*Выбранный текст*.
——————————

Когда часть полномочий на себя взяло наше посольство, адвокатам стало легче. За защитников большое спасибо Сергею Аксёнову (глава Республики Крым. — RT). За оперативное вмешательство, что он смог их к нам быстро отправить. И большое спасибо нашим дипломатам за помощь с жильём, с документами. Когда мы приехали в Киев, нас разместили в посольстве Российской Федерации. И с того времени — с апреля и до самого освобождения — наш экипаж жил там.
— Как вы узнали, что скоро будете свободны?
— Мы легли спать, а в полпятого утра нас подняли, как по тревоге, сказали: ребята, всё, собираемся, автобус приезжает, поехали. Поняли, только когда к нам подошла уполномоченная по правам человека на Украине и сказала: «Ребята, будет обмен, вас семеро, семеро с той стороны, будем менять». Мы не знали до последнего, что нас обменивают. Нам говорили, что, возможно, в ближайшие дни нас смогут отправить опять пересекать границу. О том, что будет обмен, мы не знали. Наши семьи ничего не знали. Все были в полном неведении.
— Помните ваши чувства в момент обмена?
— Мы боялись до самого конца каких-то провокаций. Когда ехали, телефоны выключали, всё выключали. Боялись. Надо было это видеть, чтобы понять. Кроме этого, никаких чувств, никаких... Знаете, было три попытки пересечения границы до этого. И все неудачные. Поэтому в то, что мы в этот раз пересечём границу, мы верили 50 на 50. В чудо не верил уже никто. Даже когда мы прошли границу, обмен произошёл, уже распрощались, сели в автобус... Не верилось до последнего, пока мы не ступили на нашу, российскую землю. Да и сейчас не верится, если честно.

——————————

*Изучаемые данные*.
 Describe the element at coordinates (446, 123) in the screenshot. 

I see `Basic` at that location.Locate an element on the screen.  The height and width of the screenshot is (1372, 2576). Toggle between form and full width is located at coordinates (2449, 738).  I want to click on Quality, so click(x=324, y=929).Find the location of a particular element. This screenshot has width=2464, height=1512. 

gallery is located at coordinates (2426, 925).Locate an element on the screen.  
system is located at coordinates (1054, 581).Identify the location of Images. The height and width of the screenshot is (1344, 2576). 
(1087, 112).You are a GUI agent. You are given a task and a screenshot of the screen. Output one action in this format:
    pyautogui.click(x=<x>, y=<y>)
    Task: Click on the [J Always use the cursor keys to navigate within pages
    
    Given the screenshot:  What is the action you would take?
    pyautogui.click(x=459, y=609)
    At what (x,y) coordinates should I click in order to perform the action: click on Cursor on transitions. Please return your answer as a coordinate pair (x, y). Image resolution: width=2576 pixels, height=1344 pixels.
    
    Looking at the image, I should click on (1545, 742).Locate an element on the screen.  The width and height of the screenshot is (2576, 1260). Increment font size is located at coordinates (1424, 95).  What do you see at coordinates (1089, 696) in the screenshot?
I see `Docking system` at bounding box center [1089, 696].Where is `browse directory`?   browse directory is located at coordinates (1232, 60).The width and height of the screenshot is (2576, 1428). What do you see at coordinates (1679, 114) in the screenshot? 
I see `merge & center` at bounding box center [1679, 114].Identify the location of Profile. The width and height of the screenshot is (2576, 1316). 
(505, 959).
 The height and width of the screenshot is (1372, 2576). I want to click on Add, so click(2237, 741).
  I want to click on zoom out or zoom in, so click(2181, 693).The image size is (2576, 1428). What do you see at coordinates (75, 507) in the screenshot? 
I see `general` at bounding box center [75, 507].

——————————

*Над чем работать*.
a - Определите, согласуются ли с интервью утверждения (i), (ii) и (iii). Для каждого ответьте «да» или «нет» и дословно приведите решающие слова интервью.
(i) С апреля и до освобождения экипаж жил в посольстве Российской Федерации в Киеве.
(ii) Семьи членов экипажа заранее знали о предстоящем обмене.
(iii) До обмена было две попытки пересечения границы.
b - Извлеките из интервью отрывок от слов «Когда часть полномочий» по слова «скоро будете свободны?» включительно.
Записи для работы не понадобятся.

*Ответы к заданиям*.
a -
(i) Да: «И с того времени — с апреля и до самого освобождения — наш экипаж жил там».
(ii) Нет: «Наши семьи ничего не знали».
(iii) Нет: «Знаете, было три попытки пересечения границы до этого».

b -
Когда часть полномочий на себя взяло наше посольство, адвокатам стало легче. За защитников большое спасибо Сергею Аксёнову (глава Республики Крым. — RT). За оперативное вмешательство, что он смог их к нам быстро отправить. И большое спасибо нашим дипломатам за помощь с жильём, с документами. Когда мы приехали в Киев, нас разместили в посольстве Российской Федерации. И с того времени — с апреля и до самого освобождения — наш экипаж жил там.
— Как вы узнали, что скоро будете свободны?